Sparse Reward Subsystem in Large Language Models
Guowei Xu, Mert Yuksekgonul, James Zou

TL;DR
This paper uncovers a sparse reward subsystem within large language models, identifying specific neurons that encode reward-related information, and demonstrates their robustness and practical applications.
Contribution
It reveals that reward-related information is concentrated in a sparse subset of neurons, forming a reward subsystem analogous to biological systems, with practical applications in model confidence and inference guidance.
Findings
Reward-related information is concentrated in a sparse subset of neurons.
Identified two neuron types: value neurons and dopamine neurons.
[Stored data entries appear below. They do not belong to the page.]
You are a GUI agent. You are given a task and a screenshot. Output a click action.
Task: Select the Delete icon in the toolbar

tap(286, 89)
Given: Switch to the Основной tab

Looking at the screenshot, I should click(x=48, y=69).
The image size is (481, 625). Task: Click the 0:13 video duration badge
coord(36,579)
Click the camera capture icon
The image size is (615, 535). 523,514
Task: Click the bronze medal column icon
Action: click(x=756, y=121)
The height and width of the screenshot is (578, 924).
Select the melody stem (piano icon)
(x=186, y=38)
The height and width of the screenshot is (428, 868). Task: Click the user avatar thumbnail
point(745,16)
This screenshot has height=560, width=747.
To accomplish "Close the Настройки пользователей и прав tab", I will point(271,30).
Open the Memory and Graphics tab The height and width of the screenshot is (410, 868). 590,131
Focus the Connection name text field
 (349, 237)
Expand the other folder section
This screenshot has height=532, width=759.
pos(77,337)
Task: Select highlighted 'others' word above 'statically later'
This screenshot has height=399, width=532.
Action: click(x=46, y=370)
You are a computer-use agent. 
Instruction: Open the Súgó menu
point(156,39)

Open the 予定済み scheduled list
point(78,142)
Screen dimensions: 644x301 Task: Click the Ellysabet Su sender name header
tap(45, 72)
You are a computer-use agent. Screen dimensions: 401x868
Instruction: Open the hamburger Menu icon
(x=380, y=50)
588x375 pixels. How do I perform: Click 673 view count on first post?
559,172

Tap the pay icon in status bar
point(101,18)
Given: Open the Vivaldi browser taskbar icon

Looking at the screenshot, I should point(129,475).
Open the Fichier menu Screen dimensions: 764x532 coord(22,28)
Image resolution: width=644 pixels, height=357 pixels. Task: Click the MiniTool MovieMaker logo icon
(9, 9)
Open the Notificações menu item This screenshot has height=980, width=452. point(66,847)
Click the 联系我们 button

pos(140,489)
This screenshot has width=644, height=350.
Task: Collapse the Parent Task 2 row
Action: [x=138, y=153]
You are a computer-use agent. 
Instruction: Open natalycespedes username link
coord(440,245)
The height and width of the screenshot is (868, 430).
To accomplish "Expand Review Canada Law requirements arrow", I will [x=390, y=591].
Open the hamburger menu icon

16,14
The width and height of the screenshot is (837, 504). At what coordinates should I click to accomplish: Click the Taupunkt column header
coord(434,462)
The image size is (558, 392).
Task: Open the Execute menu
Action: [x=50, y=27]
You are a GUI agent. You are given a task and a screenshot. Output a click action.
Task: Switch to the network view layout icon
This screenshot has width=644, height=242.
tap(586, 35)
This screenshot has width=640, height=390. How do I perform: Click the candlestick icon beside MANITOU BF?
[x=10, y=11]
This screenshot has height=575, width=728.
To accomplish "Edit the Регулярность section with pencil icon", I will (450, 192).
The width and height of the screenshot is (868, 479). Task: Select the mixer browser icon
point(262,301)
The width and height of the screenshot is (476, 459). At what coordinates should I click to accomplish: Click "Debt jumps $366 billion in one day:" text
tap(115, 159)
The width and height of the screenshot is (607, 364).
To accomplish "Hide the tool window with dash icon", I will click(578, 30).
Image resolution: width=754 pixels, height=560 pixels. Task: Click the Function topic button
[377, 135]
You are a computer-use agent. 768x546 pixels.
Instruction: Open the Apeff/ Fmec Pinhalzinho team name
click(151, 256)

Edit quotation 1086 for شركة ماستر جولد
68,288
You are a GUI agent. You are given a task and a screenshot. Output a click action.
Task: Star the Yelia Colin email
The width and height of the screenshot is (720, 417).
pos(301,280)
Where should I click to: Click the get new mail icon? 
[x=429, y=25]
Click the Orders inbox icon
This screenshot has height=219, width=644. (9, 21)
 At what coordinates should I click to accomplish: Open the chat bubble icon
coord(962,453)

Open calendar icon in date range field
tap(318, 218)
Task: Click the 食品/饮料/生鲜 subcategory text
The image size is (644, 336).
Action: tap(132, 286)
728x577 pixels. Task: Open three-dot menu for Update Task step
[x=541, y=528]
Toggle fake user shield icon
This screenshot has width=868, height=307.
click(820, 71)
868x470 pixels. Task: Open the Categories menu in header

Value neurons are robust, transferable, and can predict model confidence.
Abstract
Recent studies show that LLM hidden states encode reward-related information, such as answer correctness and model confidence. However, existing approaches typically fit black-box probes on the full hidden states, offering little insight into how this information is structured across neurons. In this paper, we show that reward-related information is concentrated in a sparse subset of neurons. Using simple probing, we identify two types of neurons: value neurons, whose activations predict state value, and dopamine neurons, whose activations encode step-level temporal difference (TD) errors. Together, these neurons form a sparse reward subsystem within LLM hidden states. These names are drawn by analogy with neuroscience, where value neurons and dopamine neurons in the biological reward subsystem also encode value and reward prediction errors, respectively. We demonstrate that value…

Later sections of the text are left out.